I decided to have mercy on him, to let the past stay in the past, and let the man who knew he had fucked up go to hell without violence. Nothing I did at this point would hurt him more than the guilt-ridden beating he was giving himself. When I looked into his eyes, I saw a tortured soul.

I’m a soulless monster, but yet my heart beats when I think of her.

Maybe the calm she made me feel was the reason I wanted to go easy on him, or maybe I just didn’t feel like getting dirty.
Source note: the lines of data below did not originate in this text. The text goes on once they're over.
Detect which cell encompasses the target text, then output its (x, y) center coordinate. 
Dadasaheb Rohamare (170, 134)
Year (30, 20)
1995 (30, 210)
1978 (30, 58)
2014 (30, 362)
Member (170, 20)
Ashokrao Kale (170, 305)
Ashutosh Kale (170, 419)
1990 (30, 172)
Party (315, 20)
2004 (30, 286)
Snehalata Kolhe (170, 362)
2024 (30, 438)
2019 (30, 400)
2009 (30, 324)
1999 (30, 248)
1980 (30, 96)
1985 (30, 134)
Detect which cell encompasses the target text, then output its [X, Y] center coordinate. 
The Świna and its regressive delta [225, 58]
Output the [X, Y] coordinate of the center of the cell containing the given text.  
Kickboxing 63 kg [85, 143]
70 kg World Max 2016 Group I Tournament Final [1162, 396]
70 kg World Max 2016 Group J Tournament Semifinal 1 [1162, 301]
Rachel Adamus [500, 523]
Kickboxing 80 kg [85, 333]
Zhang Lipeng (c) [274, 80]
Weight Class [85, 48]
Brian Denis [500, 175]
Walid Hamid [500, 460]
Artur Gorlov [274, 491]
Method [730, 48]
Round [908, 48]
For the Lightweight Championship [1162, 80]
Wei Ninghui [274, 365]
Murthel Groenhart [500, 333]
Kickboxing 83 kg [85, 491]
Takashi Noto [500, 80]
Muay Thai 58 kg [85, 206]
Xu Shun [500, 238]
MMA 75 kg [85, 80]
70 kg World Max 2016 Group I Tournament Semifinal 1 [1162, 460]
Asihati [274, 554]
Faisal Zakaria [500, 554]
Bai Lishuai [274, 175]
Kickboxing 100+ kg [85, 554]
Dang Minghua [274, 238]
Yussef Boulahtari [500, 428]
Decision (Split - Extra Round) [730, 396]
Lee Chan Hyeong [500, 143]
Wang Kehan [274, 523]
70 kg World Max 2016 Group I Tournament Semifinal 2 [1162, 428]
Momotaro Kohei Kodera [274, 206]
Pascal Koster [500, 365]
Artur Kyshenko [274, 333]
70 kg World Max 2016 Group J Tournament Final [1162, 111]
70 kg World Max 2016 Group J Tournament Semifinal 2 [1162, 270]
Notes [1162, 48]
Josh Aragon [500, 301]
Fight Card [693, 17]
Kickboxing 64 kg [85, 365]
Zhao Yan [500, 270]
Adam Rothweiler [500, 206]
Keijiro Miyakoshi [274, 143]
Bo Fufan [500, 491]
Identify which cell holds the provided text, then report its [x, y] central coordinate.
I elected not to give him the painful death I usually strived for. Most of the time it was my personal agony that enraged me to end people like him brutally, but all he was guilty of was being a bystander - a cowardly witness. I made a list of reasons why showing compassion for this man’s death was a good idea and at the top of the list was the beautiful girl who got hurt that day, but even through her trauma she wouldn’t want me to hurt him. He wasn’t the one who stabbed her.

I took the pillow and held it tightly to his face as his instincts kicked in and he tried to fight me. I held him down and let his body thrash and flail until his arms fell, and his body lay motionless. I waited until he lay there, completely immobile, for several minutes. Almost as if I wanted to keep out the angels trying to take his soul to Heaven and leaving an opening for the demons to carry him off to hell. Minutes later, I took the pillow from his face and looked down at the man who was now with the Reaper and on his way to an eternity of torture.

It wasn’t enough.

Flashbacks from that night flickered in my head as rage consumed me. I stared into his eyes and remembered what he saw that night. I lost my calm demeanor as my heart raced, and a furious need for revenge consumed me. Because of my compassion, he would never suffer for what happened and would never feel the loss I felt from that night. Once again, he was a coward and drifted off where he didn’t have to feel pain.

I took my blade and started stabbing him. Nine times in the heart for the nine stitches it took to close the president’s daughter up that night.